### REQUIRED ACTION
An exact copy of the data is needed, one that excludes all pictures.

### PROVIDED MATERIAL
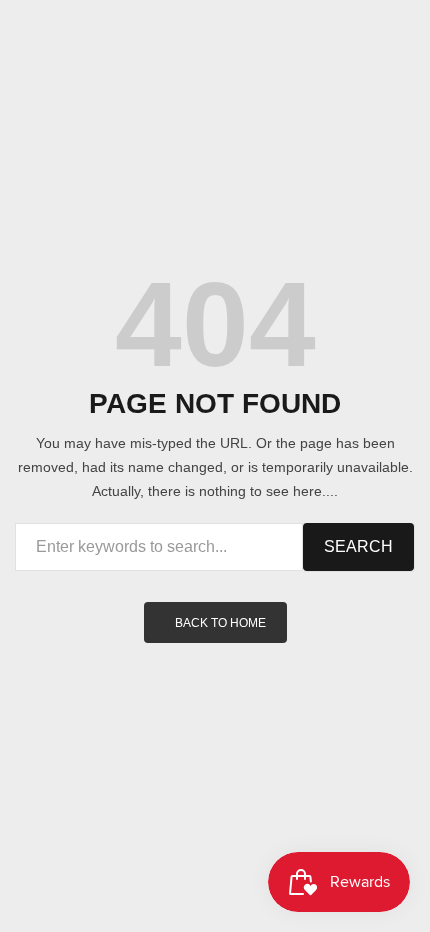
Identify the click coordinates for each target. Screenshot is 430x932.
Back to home (220, 623)
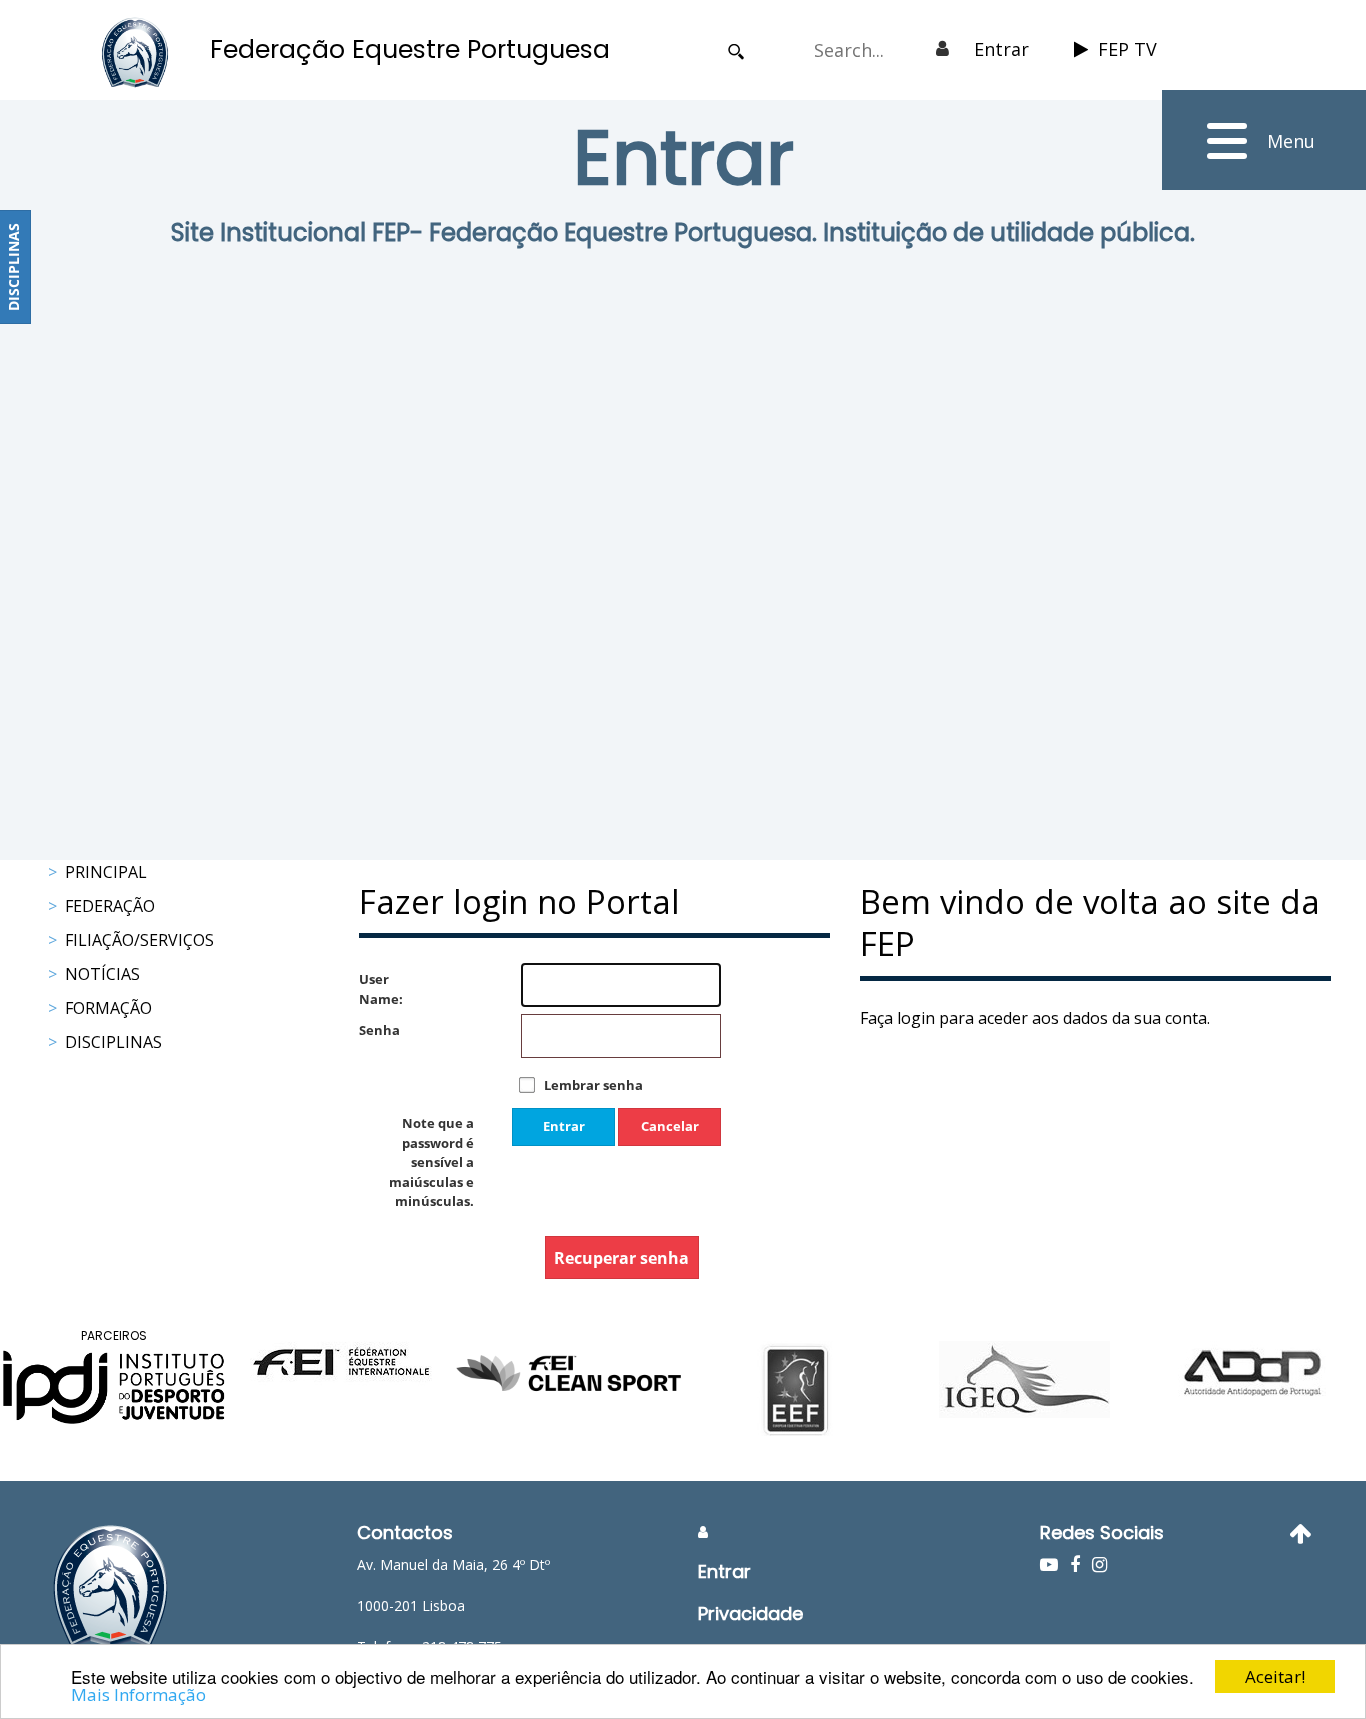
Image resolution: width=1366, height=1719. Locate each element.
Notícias (102, 974)
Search (736, 51)
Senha (379, 1030)
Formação (108, 1008)
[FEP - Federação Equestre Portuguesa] (135, 52)
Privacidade (750, 1613)
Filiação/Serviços (139, 940)
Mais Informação (138, 1694)
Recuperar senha (621, 1258)
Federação (110, 906)
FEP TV (1127, 49)
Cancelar (670, 1126)
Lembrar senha (593, 1085)
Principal (106, 872)
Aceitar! (1275, 1676)
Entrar (1001, 49)
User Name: (379, 989)
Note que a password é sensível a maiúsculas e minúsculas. (431, 1162)
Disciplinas (113, 1042)
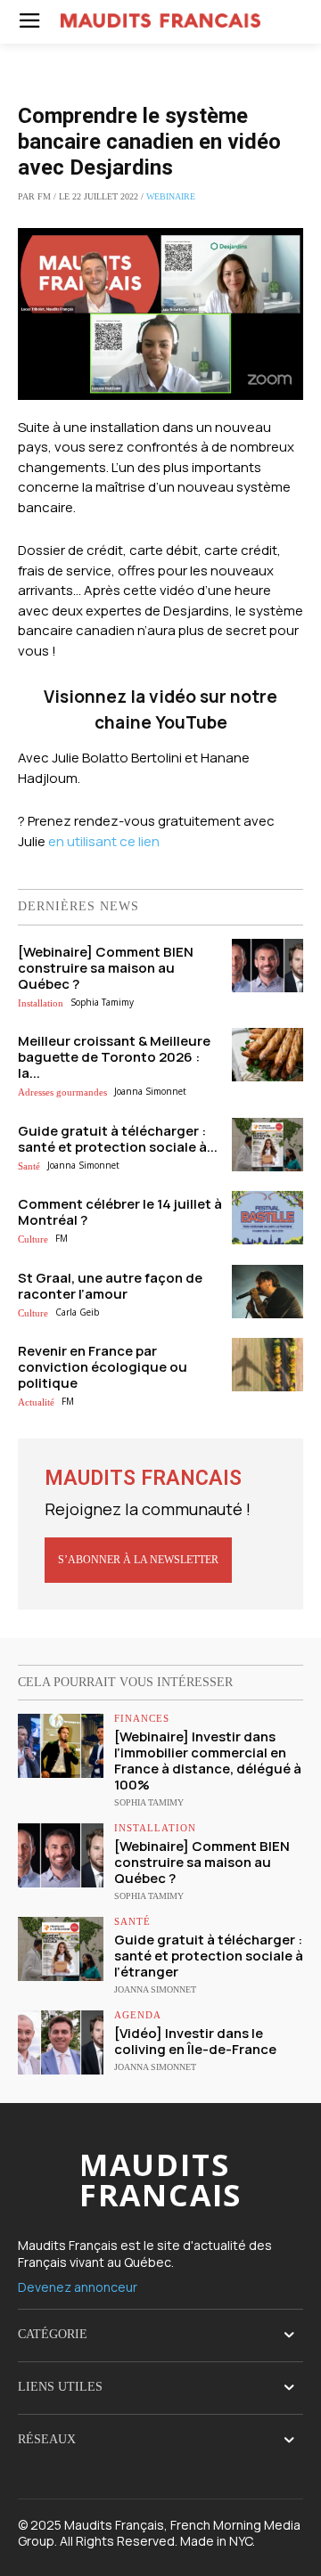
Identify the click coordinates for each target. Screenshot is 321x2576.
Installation (40, 1003)
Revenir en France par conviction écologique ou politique (102, 1366)
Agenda (137, 2015)
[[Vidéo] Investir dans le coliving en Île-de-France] (60, 2042)
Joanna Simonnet (150, 1091)
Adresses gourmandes (62, 1092)
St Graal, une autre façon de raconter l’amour (110, 1285)
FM (61, 1238)
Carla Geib (77, 1312)
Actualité (36, 1402)
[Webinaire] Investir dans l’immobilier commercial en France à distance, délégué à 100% (207, 1760)
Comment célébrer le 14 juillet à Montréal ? (120, 1211)
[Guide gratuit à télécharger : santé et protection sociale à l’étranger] (267, 1144)
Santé (29, 1166)
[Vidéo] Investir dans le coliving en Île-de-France (195, 2041)
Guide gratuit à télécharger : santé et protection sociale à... (118, 1138)
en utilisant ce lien (104, 841)
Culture (33, 1239)
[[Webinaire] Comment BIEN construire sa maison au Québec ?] (267, 965)
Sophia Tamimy (102, 1002)
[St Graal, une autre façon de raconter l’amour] (267, 1291)
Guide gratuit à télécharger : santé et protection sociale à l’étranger (208, 1955)
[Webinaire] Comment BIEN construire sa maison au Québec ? (105, 967)
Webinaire (170, 196)
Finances (141, 1719)
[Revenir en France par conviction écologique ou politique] (267, 1364)
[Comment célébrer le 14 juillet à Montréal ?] (267, 1217)
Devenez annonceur (77, 2286)
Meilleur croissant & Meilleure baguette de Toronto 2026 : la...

### RESPONSE TO THE EXERCISE
Identify the click coordinates for each target. Screenshot is 430x932.
Back to home (220, 623)
Image resolution: width=1366, height=1719. Locate each element.
Notícias (102, 974)
Search (736, 51)
Senha (379, 1030)
Formação (108, 1008)
[FEP - Federação Equestre Portuguesa] (135, 52)
Privacidade (750, 1613)
Filiação/Serviços (139, 940)
Mais Informação (138, 1694)
Recuperar senha (621, 1258)
Federação (110, 906)
FEP TV (1127, 49)
Cancelar (670, 1126)
Lembrar senha (593, 1085)
Principal (106, 872)
Aceitar! (1275, 1676)
Entrar (1001, 49)
User Name: (379, 989)
Note que a password é sensível a maiúsculas e minúsculas. (431, 1162)
Disciplinas (113, 1042)
Identify the click coordinates for each target. Screenshot is 321x2576.
Installation (40, 1003)
Revenir en France par conviction écologique ou politique (102, 1366)
Agenda (137, 2015)
[[Vidéo] Investir dans le coliving en Île-de-France] (60, 2042)
Joanna Simonnet (150, 1091)
Adresses gourmandes (62, 1092)
St Graal, une autre façon de raconter l’amour (110, 1285)
FM (61, 1238)
Carla Geib (77, 1312)
Actualité (36, 1402)
[Webinaire] Investir dans l’immobilier commercial en France à distance, délégué à 100% (207, 1760)
Comment célébrer le 14 juillet à Montréal ? (120, 1211)
[Guide gratuit à télécharger : santé et protection sociale à l’étranger] (267, 1144)
Santé (29, 1166)
[Vidéo] Investir dans le coliving en Île-de-France (195, 2041)
Guide gratuit à télécharger : santé et protection sociale à... (118, 1138)
en utilisant ce lien (104, 841)
Culture (33, 1239)
[[Webinaire] Comment BIEN construire sa maison au Québec ?] (267, 965)
Sophia Tamimy (102, 1002)
[St Graal, une autre façon de raconter l’amour] (267, 1291)
Guide gratuit à télécharger : santé et protection sociale à l’étranger (208, 1955)
[Webinaire] Comment BIEN construire sa maison au Québec ? (105, 967)
Webinaire (170, 196)
Finances (141, 1719)
[Revenir en France par conviction écologique ou politique] (267, 1364)
[Comment célébrer le 14 juillet à Montréal ?] (267, 1217)
Devenez annonceur (77, 2286)
Meilleur croissant & Meilleure baguette de Toronto 2026 : la...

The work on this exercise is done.